* **What you will do**: Only the lines from the one containing "How do I perform: Disable" through the end of the listing belong in the answer, repeated exactly, with no pictures.

——————————

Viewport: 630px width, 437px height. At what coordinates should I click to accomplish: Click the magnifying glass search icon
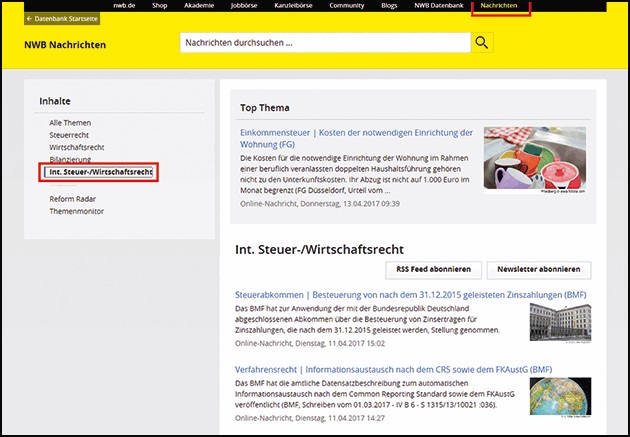(x=483, y=43)
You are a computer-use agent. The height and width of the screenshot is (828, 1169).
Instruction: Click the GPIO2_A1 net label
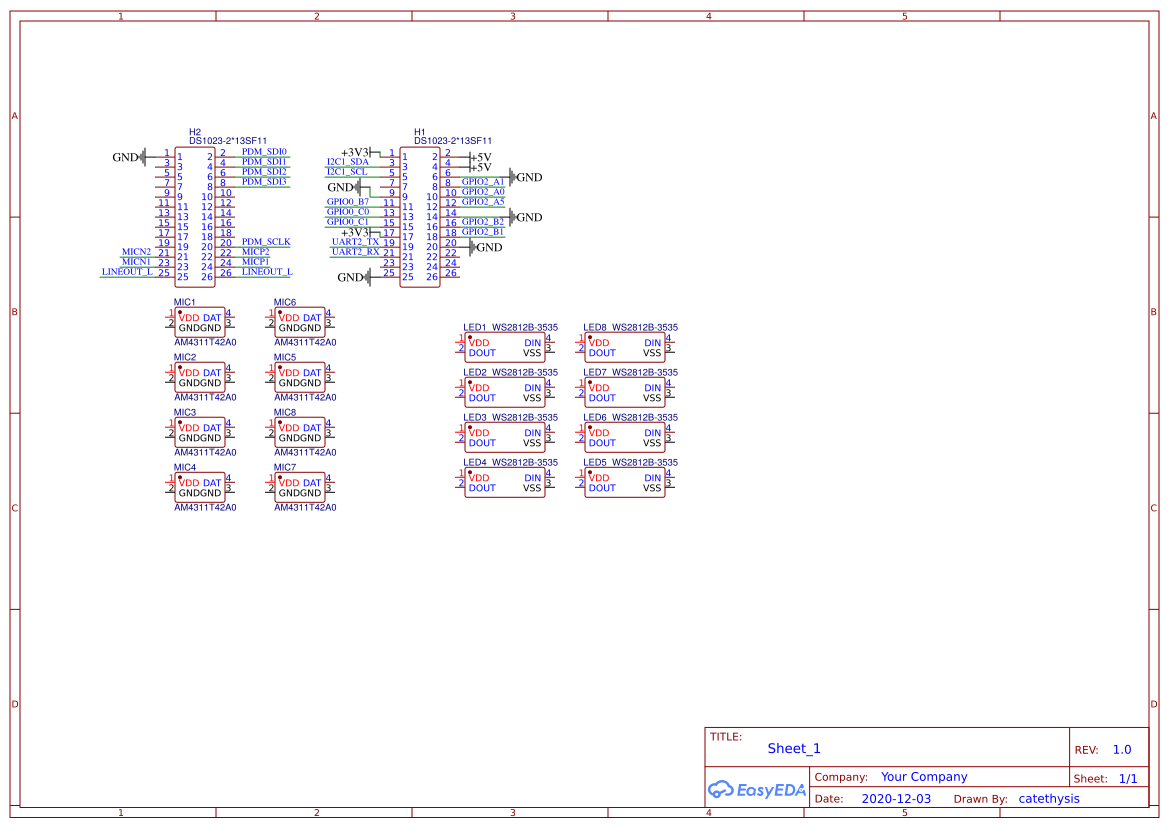(x=483, y=182)
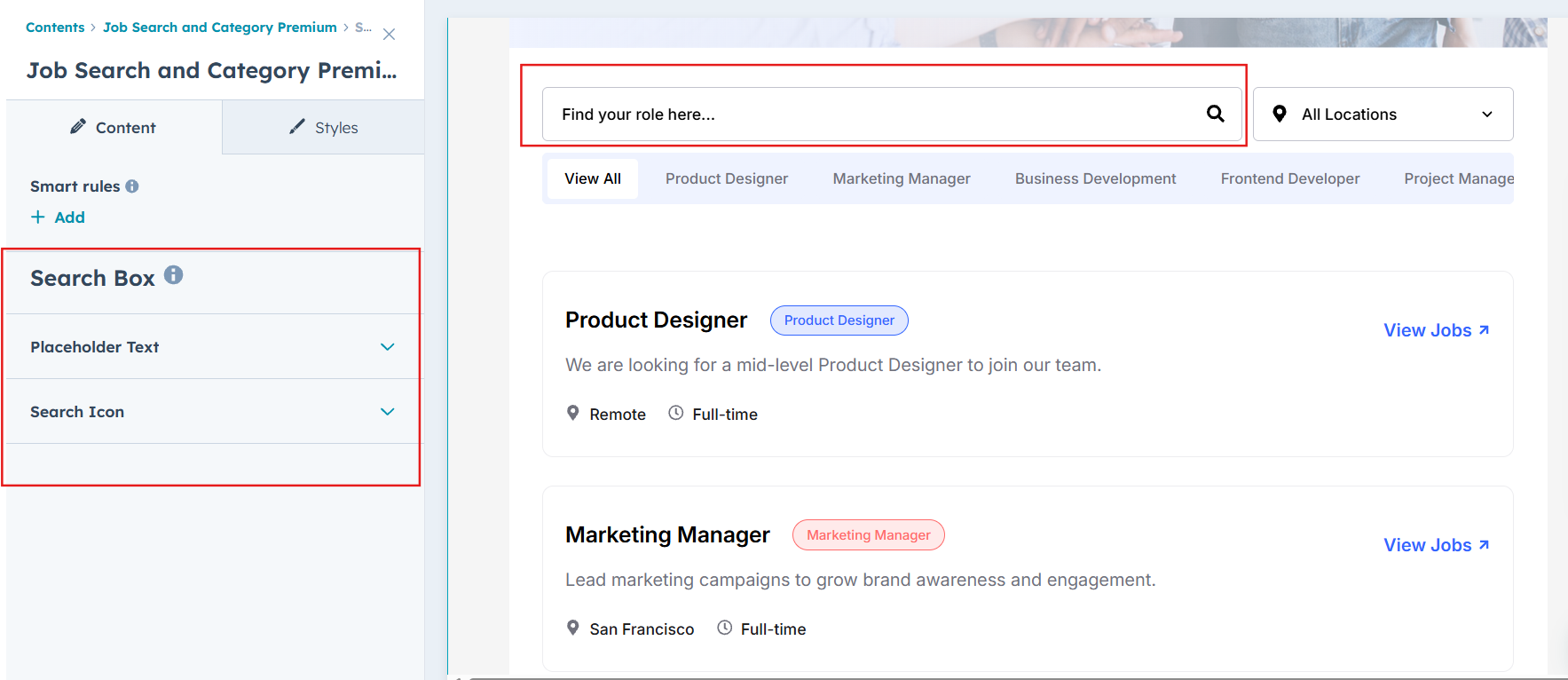The width and height of the screenshot is (1568, 680).
Task: Click the location pin beside Remote
Action: click(x=573, y=414)
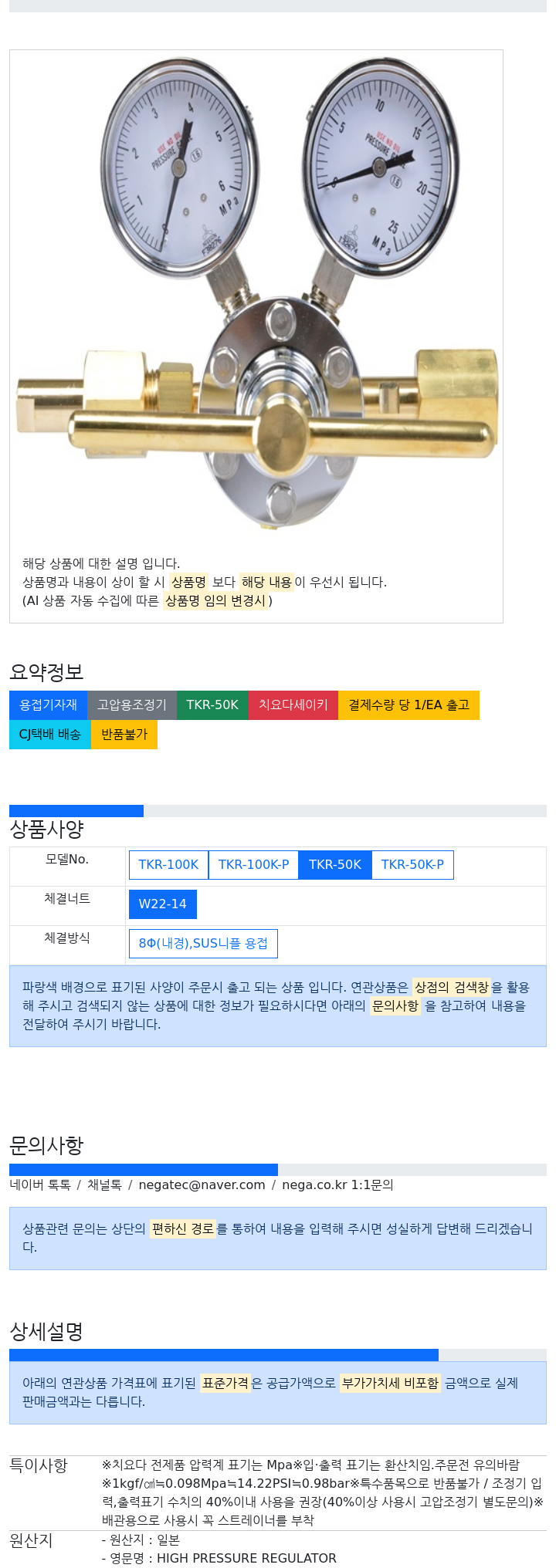
Task: Click the 네이버 톡톡 inquiry link
Action: click(40, 1184)
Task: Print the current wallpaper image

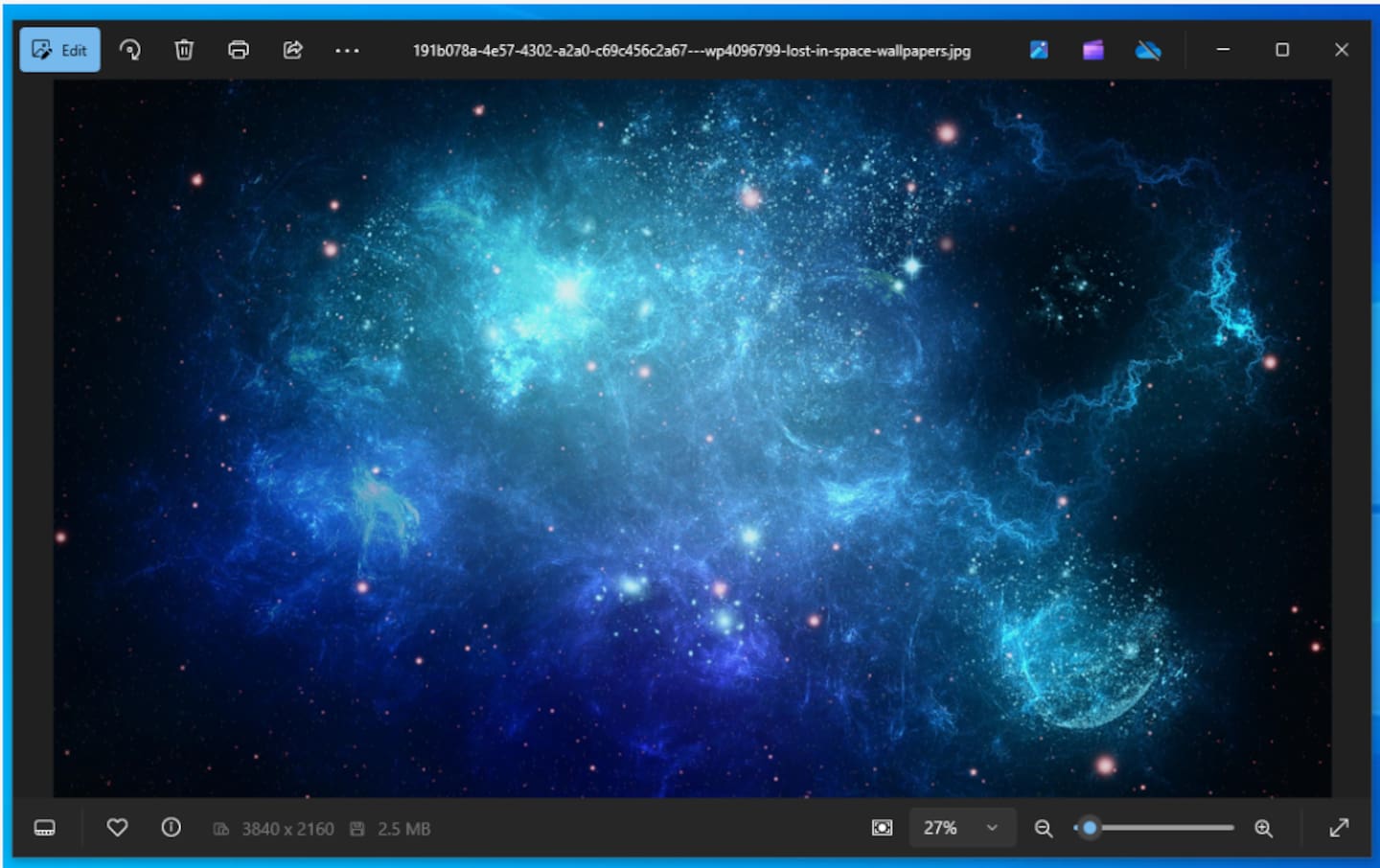Action: 239,50
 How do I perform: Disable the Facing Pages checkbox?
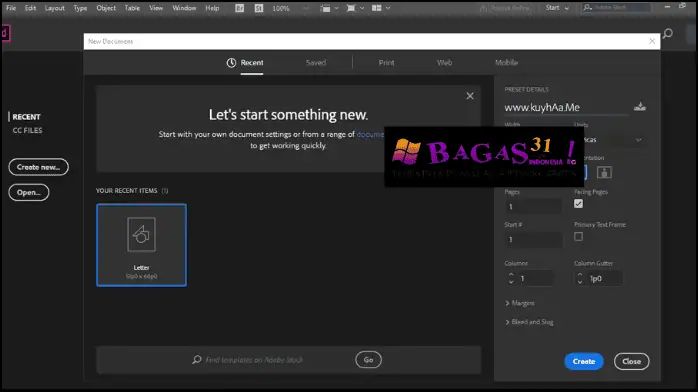click(x=578, y=204)
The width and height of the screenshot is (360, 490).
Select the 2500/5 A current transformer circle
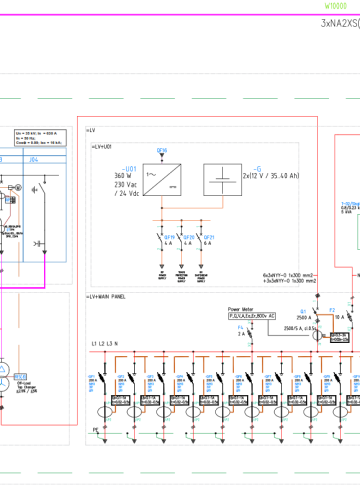317,335
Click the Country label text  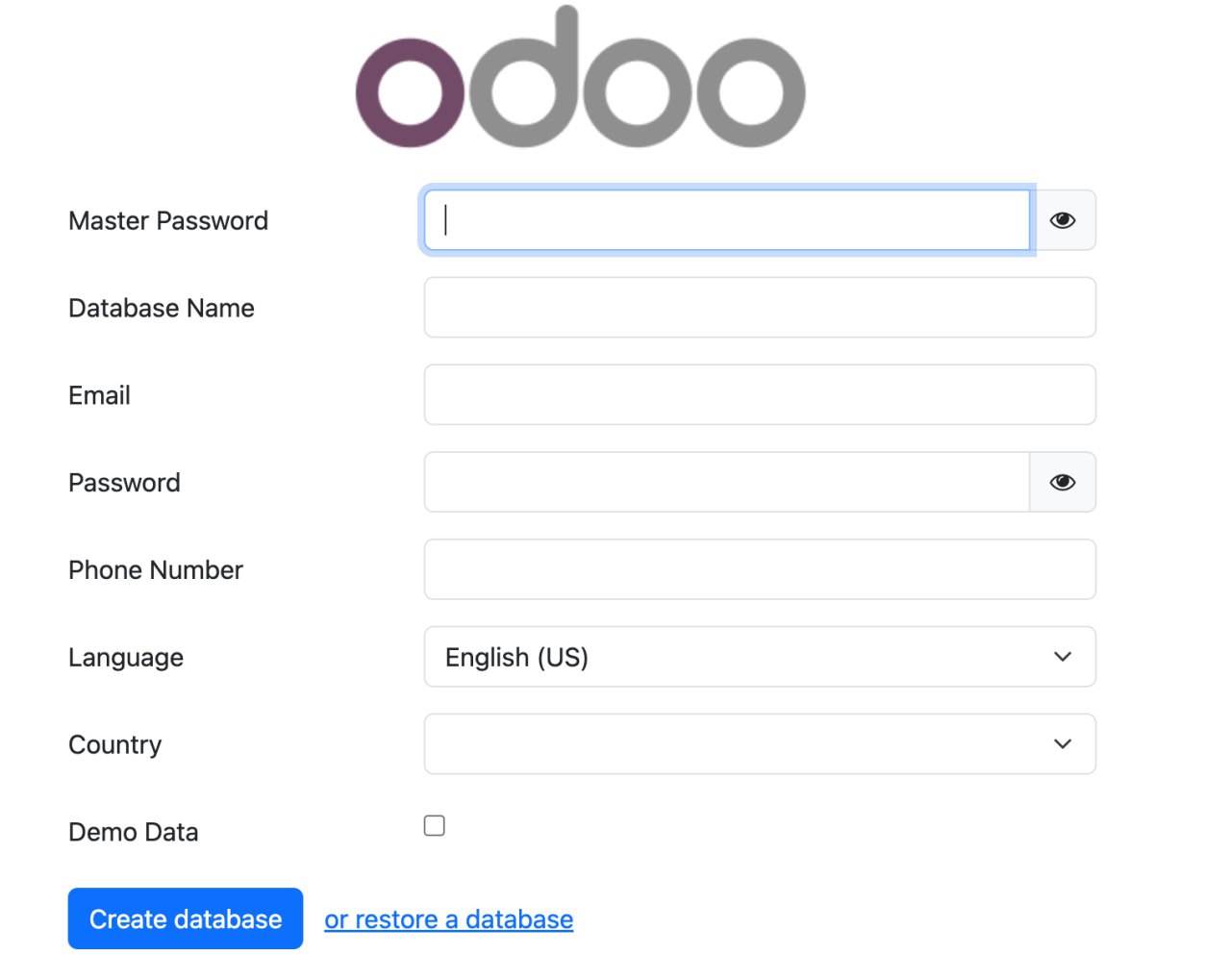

——————————

* **Exercise solution**:
 How do I perform: Disable the Facing Pages checkbox?
click(x=578, y=204)
The width and height of the screenshot is (360, 490).
Select the 2500/5 A current transformer circle
317,335
Click the Country label text  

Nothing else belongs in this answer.